Arroyo Seco is perhaps the best-known canyon in Southern California. It's the site of the Rose Bowl, and also contains California's first freeway, the Pasadena. But the lower 10 miles of canyon, dominated by the freeway, bear little resemblance to the upper 10 miles of wild and rugged arroyo that spill from the shoulder of Mt. Wilson, north of the Rose Bowl.
The westernmost section of the Gabrielino National Recreation Trail travels the length of the canyon, from Angeles Crest Highway south to an area near the Caltech/ Jet Propulsion Laboratory complex in Pasadena.
The 9 1/2-mile, mostly downhill hike explores the wildest part of the Arroyo Seco and visits several peaceful trail camps. Stone foundations of long-abandoned rustic resorts remind the walker that the Arroyo Seco once was a popular weekend retreat.
Perry Switzer, a carpenter who regained his health in the invigorating San Gabriel Mountains, built a trail up the Arroyo Seco, then constructed a modest resort. The next owner, Lloyd Austin later added a tennis court, chapel and dance floor. Switzer-land was popular with hikers well into the 1930s, until Angeles Crest Highway rendered the peaceful camp obsolete.
Directions to trail head: Take Angeles Crest Highway (California 2) north from La Canada for 10 miles. A short distance past the junction of the Angeles Crest and Angeles Forest (N3) highways, you'll see the Angeles National Forest Clear Creek Information Station on your right. Inquire here about trail, weather or road conditions.
Half a mile further, turn right into the 20-vehicle parking lot next to the access road that leads to the Switzer Picnic Area. You'll walk down the road half a mile.
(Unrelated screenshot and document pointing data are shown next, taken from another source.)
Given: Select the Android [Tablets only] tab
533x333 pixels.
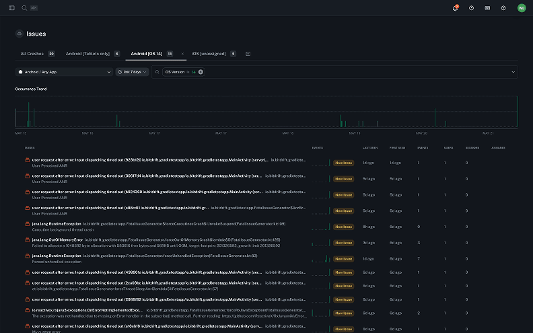Looking at the screenshot, I should tap(87, 53).
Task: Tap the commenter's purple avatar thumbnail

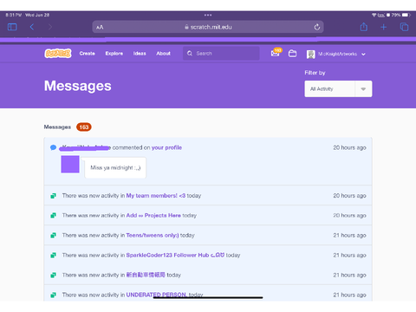Action: coord(70,164)
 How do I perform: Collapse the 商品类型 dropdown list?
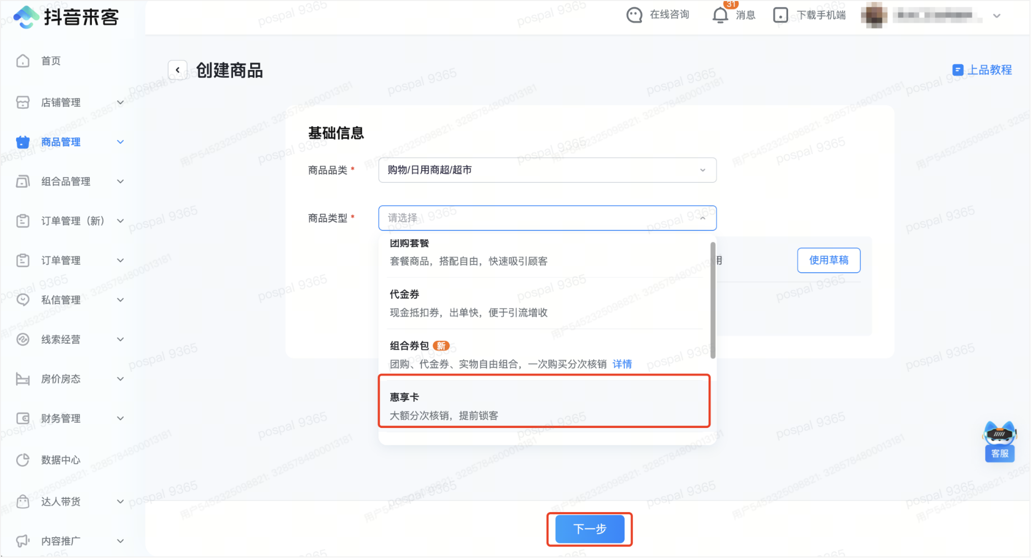703,218
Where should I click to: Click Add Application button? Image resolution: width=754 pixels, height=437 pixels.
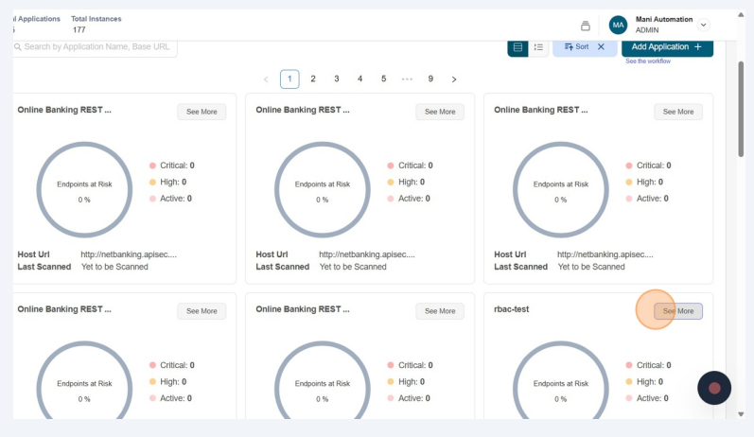666,46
The Gabrielino Trail begins across the bridge at the lower end of the picnic grounds.
The hike: Follow the trail into the canyon. The pathway meanders with the stream under oak, alder and spruce. You'll cross and recross the stream several times and do some easy boulder-hopping. In the spring, stream crossing is quite difficult in some places. After a mile's walk, you'll reach Commodore Switzer Trail Camp just above a falls. It's an inviting place complete with picnic tables.
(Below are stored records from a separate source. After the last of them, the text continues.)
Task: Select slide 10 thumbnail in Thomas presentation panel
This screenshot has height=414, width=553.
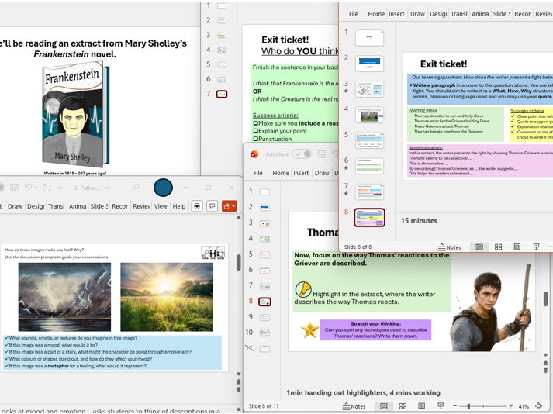Action: tap(264, 333)
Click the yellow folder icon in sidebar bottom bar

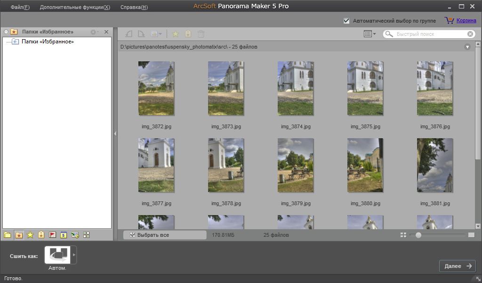8,235

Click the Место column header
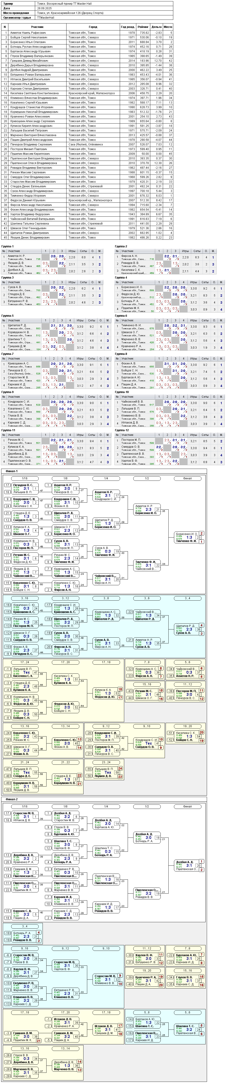coord(168,27)
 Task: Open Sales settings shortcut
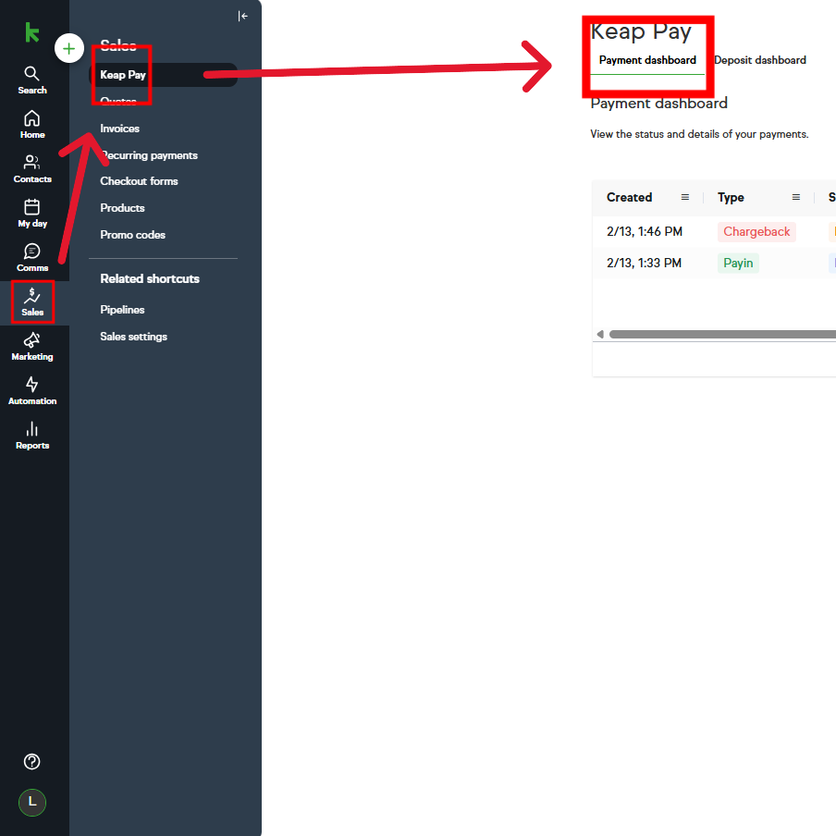(134, 337)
From the camp, cross the stream and follow the trail on the west slope. You'll get a nice view of the falls. A signed junction soon appears. To the right (southwest) is the Gabrielino National Recreation Trail down to Pasadena. The trail leaves the main Arroyo Seco canyon, crosses a chaparral-covered ridge, then drops into Long Canyon. It then descends to the Arroyo Seco creek bottom and follows the creek an easy mile to the Oakwilde Picnic Area.
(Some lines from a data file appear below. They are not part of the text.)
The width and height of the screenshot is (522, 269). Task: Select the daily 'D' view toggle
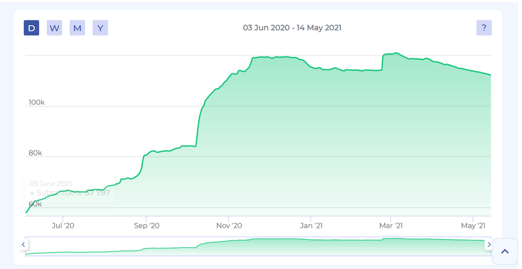[31, 28]
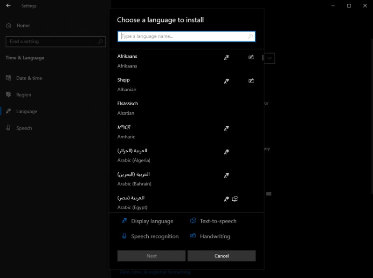
Task: Click the language name search field
Action: 187,36
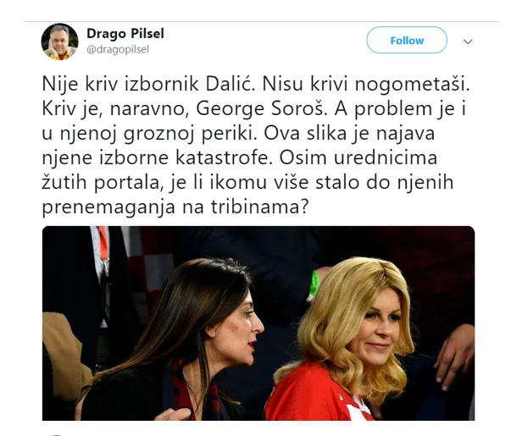
Task: Follow the @dragopilsel account
Action: pos(407,41)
About three-quarters of a mile past the picnic area, the trail ascends high onto the canyon wall to bypass a dam, then returns to the canyon floor. The trail widens to a dirt road and passes a couple more picnic areas. Near its end, the pathway is asphalt and you're apt to encounter cyclists and parents with jogger-strollers. Your hike concludes at the parking area off Windsor Avenue.
If you're unable to make transportation arrangements for a one-way trip down Arroyo Seco from Angeles Crest Highway, I'd suggest hiking from the city side of the arroyo to Oakwilde--a 10-mile round-trip hike, with a 900-foot elevation gain. The nine-mile round-trip hike from Switzer down to Oakwilde is a beauty, too, but you'll have a 1,400-foot elevation gain on the return leg.
To reach the bottom of the trail from the Foothill Freeway (Interstate 210) in Pasadena, take Arroyo Boulevard north to Windsor Avenue and travel three-quarters of a mile. Just before Windsor's intersection with Ventura Street, turn into the parking lot on your left. From the small lot, you can look down into the bottom of the Arroyo Seco and see the Jet Propulsion Laboratory and JPL's huge lot.
Gabrielino National Recreation Trail
WHERE: Arroyo Seco, Angeles National Forest.
DISTANCE: Switzer Picnic Area to Jet Propulsion Lab/Pasadena, 9 miles one way, with 2,200 footelevation loss.
TERRAIN: A sylvan scene, shaded by oaks and sycamores.
HIGHLIGHTS: The wild side of Southern California's most famed canyon, plus historic trail camps and good picnicking.
DEGREE OF DIFFICULTY: Moderate.
PRECAUTIONS: Switzer Picnic Area closed due to budget cuts; some flood damage to trail, but passable.